SOURCE TEXT »
▬▬▬

Does a Software Reseller Need a Privacy Policy in New Zealand?

If you resell software in New Zealand, it is easy to assume the software vendor carries the privacy burden and your business can stay in the background. That assumption often causes trouble. A lot of resellers collect customer names, business email addresses, payment details, usage information, support tickets or billing contacts, then forget to explain what happens to that information. Others copy a generic policy from a SaaS platform, or leave privacy terms buried in their contract instead of making them clear to website users and customers.

The main question is not just whether you have a website. It is whether your business is collecting, holding, using or disclosing personal information as part of selling, onboarding, supporting or renewing software subscriptions. If it is, privacy policy requirements for software reseller businesses matter. This guide explains when a New Zealand software reseller is likely to need a privacy policy, what that policy should cover, where founders commonly get caught, and how privacy fits with your contracts, sales process and day to day operations.

Overview

Many New Zealand software resellers should have a privacy policy because they collect personal information while marketing software, signing customers, managing accounts and providing support. The Privacy Act 2020 does not say every business must publish a privacy policy in every scenario, but it does require businesses to be transparent about how they handle personal information and to comply with the Information Privacy Principles.

▬▬▬

Entries on target coordinates »
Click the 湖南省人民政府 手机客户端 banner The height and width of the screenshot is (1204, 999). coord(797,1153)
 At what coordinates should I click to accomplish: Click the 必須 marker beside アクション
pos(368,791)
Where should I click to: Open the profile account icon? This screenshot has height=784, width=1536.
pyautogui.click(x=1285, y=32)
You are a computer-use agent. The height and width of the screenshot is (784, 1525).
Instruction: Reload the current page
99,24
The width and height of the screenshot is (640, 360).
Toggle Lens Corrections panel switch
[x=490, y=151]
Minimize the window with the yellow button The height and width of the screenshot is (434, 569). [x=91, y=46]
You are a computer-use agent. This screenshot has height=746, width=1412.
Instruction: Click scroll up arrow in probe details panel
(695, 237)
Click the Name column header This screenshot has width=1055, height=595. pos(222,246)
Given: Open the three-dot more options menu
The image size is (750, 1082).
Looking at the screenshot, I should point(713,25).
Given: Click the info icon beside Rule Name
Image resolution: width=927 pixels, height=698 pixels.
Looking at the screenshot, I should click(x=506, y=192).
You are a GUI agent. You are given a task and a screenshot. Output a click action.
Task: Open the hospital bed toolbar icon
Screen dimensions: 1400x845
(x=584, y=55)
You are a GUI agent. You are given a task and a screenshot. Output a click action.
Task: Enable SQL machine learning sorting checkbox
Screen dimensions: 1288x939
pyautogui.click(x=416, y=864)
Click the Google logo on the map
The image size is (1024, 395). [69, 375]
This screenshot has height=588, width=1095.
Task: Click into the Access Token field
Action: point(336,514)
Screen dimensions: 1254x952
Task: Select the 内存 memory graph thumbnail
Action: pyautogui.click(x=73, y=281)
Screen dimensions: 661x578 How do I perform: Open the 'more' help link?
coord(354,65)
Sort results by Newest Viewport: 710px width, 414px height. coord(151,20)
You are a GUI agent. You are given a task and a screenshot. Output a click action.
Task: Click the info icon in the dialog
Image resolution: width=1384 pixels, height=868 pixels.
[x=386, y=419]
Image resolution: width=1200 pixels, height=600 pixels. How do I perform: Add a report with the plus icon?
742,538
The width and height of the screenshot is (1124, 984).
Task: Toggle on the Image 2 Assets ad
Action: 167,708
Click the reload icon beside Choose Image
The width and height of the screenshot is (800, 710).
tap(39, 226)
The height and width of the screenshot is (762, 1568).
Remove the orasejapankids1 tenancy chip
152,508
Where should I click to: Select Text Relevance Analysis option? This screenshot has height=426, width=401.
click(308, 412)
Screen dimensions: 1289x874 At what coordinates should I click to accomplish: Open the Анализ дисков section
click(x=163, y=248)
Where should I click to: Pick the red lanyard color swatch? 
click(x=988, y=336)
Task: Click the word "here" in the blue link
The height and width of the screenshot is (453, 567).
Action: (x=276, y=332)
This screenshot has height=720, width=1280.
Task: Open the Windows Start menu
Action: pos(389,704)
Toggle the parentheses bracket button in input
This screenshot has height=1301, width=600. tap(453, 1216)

▬▬▬

REQUIRED TASKS »
1) Repeat the passage of the reseller privacy guide from "Many New Zealand" to "Information Privacy Principles.".
2) According to the reseller privacy guide, which New Zealand law requires businesses to be transparent about how they handle personal information?

COMPLETED EXERCISE »
1)
Many New Zealand software resellers should have a privacy policy because they collect personal information while marketing software, signing customers, managing accounts and providing support. The Privacy Act 2020 does not say every business must publish a privacy policy in every scenario, but it does require businesses to be transparent about how they handle personal information and to comply with the Information Privacy Principles.

2) The Privacy Act 2020.